* start GIVEN ENTRIES *

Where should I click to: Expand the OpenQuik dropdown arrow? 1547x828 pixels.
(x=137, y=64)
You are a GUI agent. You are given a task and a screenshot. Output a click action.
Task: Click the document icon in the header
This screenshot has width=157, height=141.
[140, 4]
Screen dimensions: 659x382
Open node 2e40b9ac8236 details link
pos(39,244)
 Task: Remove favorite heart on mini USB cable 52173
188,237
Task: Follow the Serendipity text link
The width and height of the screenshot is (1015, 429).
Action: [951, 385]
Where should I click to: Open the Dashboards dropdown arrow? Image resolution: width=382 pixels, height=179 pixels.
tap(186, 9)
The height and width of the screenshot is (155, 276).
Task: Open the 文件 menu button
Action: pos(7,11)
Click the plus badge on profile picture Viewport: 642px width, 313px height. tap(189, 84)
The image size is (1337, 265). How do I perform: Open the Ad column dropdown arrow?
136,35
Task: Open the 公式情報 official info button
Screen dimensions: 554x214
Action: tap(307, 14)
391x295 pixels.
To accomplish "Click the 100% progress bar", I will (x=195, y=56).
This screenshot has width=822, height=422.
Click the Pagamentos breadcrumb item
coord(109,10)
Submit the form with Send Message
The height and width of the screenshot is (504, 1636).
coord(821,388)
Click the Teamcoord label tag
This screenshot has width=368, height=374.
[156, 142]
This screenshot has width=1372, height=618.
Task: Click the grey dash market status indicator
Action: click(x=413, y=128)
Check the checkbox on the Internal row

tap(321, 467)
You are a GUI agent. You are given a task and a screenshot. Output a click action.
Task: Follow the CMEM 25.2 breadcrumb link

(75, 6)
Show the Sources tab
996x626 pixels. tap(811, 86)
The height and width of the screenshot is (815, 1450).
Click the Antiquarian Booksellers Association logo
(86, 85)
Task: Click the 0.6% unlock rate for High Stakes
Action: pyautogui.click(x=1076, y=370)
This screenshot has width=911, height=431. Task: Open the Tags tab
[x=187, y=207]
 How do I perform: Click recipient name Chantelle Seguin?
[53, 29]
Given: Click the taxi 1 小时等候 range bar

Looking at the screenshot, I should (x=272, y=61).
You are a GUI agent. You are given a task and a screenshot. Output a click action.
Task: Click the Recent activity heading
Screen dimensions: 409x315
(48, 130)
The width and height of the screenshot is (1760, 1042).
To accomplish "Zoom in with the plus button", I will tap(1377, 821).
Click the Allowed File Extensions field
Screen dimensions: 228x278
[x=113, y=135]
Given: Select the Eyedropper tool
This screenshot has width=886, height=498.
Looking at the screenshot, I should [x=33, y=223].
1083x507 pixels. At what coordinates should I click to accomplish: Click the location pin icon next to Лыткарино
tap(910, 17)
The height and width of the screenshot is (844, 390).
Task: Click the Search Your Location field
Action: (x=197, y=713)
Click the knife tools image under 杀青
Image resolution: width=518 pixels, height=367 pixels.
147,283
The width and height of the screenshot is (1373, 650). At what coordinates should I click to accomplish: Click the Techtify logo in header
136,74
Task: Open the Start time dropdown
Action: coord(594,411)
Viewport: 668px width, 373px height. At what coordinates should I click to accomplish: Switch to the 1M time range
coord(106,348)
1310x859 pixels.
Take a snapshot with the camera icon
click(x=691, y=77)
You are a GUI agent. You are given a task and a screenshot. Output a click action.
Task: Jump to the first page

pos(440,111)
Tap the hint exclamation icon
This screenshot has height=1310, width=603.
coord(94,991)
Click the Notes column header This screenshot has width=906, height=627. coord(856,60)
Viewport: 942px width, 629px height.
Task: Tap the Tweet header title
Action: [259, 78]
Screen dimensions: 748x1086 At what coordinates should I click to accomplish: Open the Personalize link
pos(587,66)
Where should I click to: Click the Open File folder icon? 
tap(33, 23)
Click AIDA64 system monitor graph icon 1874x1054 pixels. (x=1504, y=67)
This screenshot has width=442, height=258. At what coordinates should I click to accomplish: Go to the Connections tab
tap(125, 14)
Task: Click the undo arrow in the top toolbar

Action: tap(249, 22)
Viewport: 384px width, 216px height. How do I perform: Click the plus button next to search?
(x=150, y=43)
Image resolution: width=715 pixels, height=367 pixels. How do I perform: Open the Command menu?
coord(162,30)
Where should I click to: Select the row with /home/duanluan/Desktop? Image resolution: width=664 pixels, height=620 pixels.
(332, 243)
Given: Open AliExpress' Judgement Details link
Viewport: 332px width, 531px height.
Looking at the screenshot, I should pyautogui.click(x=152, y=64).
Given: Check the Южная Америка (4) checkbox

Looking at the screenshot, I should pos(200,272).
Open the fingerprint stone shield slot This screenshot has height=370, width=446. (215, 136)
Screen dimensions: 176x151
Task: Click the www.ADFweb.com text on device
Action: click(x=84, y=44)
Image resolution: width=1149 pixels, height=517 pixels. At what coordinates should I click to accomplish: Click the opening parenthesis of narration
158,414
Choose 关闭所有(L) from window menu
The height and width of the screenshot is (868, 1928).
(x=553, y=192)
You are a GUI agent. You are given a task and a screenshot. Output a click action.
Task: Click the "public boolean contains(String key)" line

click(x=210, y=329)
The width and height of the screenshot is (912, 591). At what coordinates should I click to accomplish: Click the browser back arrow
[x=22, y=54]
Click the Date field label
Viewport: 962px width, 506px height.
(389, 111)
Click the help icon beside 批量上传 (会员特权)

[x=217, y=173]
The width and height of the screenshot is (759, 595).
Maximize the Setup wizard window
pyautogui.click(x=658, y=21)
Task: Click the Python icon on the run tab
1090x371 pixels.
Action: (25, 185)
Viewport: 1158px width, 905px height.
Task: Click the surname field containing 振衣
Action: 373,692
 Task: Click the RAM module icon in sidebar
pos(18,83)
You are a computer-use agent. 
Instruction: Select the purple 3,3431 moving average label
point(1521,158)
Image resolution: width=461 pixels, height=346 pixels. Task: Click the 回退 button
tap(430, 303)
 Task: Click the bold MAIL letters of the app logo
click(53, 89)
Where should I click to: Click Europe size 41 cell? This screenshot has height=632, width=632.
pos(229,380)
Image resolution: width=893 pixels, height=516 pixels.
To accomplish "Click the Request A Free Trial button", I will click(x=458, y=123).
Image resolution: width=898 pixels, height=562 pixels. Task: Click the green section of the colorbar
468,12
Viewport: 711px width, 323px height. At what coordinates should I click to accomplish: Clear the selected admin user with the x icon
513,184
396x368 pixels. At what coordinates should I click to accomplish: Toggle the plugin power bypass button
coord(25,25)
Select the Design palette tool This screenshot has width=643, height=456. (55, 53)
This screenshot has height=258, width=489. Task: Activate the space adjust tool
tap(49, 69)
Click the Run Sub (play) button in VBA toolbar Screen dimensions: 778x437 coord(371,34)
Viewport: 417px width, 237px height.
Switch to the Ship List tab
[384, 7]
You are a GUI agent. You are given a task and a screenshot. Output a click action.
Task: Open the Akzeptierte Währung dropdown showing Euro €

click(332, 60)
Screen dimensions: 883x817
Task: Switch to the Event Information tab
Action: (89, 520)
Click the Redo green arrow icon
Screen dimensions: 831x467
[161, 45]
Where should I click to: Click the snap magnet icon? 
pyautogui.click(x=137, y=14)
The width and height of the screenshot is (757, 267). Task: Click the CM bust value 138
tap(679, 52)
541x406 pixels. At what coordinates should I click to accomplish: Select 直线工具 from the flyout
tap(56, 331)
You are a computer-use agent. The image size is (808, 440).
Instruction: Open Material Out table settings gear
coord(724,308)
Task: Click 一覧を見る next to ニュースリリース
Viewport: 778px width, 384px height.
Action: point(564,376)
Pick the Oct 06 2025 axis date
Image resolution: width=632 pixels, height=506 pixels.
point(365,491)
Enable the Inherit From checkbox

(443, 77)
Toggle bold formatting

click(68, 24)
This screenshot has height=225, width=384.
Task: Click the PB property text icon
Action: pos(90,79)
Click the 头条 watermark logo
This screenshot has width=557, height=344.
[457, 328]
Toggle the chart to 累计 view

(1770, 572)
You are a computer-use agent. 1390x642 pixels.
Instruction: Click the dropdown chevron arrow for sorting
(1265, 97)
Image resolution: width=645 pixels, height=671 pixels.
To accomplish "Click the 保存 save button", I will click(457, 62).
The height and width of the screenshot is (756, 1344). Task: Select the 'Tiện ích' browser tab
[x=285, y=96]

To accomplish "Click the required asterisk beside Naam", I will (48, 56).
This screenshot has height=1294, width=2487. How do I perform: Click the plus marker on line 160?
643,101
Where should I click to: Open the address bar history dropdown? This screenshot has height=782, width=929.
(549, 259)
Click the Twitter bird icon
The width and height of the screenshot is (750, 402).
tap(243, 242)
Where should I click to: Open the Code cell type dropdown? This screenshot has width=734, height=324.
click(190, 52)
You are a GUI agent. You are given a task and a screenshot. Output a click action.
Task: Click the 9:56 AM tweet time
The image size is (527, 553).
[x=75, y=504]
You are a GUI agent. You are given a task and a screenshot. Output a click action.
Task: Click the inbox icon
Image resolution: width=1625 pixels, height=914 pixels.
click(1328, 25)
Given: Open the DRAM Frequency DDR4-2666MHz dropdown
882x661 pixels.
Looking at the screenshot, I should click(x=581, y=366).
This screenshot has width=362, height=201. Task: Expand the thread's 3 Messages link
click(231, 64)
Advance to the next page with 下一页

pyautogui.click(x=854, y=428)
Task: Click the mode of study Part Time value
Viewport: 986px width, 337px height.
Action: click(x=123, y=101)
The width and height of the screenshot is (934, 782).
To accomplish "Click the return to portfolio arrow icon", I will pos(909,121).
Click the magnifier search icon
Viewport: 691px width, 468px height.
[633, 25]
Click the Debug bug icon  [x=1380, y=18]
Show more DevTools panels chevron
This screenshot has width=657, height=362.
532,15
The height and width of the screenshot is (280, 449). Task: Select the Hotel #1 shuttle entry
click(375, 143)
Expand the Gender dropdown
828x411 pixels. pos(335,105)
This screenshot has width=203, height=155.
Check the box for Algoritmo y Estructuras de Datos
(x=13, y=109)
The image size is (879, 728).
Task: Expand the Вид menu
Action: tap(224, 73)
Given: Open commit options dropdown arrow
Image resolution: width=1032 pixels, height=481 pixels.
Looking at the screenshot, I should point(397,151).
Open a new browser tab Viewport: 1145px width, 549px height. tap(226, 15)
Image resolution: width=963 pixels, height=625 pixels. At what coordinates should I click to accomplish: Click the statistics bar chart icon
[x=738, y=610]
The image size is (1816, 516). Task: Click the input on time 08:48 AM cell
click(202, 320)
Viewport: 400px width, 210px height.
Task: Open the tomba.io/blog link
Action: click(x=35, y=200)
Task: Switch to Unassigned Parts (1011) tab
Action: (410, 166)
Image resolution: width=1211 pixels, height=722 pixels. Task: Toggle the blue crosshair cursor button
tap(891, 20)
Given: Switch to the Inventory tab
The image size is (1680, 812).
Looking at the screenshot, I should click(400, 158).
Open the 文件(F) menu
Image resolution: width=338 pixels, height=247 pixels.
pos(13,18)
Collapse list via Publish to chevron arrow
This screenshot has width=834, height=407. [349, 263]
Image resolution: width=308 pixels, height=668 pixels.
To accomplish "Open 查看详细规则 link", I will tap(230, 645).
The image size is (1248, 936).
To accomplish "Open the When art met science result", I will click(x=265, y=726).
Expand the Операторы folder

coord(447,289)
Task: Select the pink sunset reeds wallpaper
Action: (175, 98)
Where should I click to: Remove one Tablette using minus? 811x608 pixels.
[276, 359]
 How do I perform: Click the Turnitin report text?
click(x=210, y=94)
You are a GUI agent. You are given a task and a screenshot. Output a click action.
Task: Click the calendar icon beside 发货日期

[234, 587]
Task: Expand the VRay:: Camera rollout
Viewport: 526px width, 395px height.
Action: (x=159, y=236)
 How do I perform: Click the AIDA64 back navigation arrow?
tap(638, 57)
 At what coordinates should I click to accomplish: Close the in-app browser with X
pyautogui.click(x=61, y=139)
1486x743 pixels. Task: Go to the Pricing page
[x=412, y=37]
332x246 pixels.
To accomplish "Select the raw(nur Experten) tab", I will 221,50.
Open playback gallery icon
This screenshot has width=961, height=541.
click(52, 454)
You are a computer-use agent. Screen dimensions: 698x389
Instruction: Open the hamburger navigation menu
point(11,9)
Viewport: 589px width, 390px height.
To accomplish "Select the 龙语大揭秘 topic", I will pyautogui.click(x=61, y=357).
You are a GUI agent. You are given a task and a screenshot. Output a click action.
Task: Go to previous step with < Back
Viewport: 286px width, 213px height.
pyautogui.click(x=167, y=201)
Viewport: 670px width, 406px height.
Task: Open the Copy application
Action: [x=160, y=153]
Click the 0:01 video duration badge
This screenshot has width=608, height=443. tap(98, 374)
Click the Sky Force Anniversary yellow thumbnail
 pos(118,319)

* end GIVEN ENTRIES *

TASK GOAL -
Begin at the line that has "This screenshot has width=911, height=431." and stop after the line that has "Looking at the screenshot, I should (x=272, y=61).". Write those lines of the material out again, swapping "Tags" for "Labels" and leaving everything else unchanged.

RESULT -
This screenshot has width=911, height=431. Task: Open the Labels tab
[x=187, y=207]
 How do I perform: Click recipient name Chantelle Seguin?
[53, 29]
Given: Click the taxi 1 小时等候 range bar

Looking at the screenshot, I should (x=272, y=61).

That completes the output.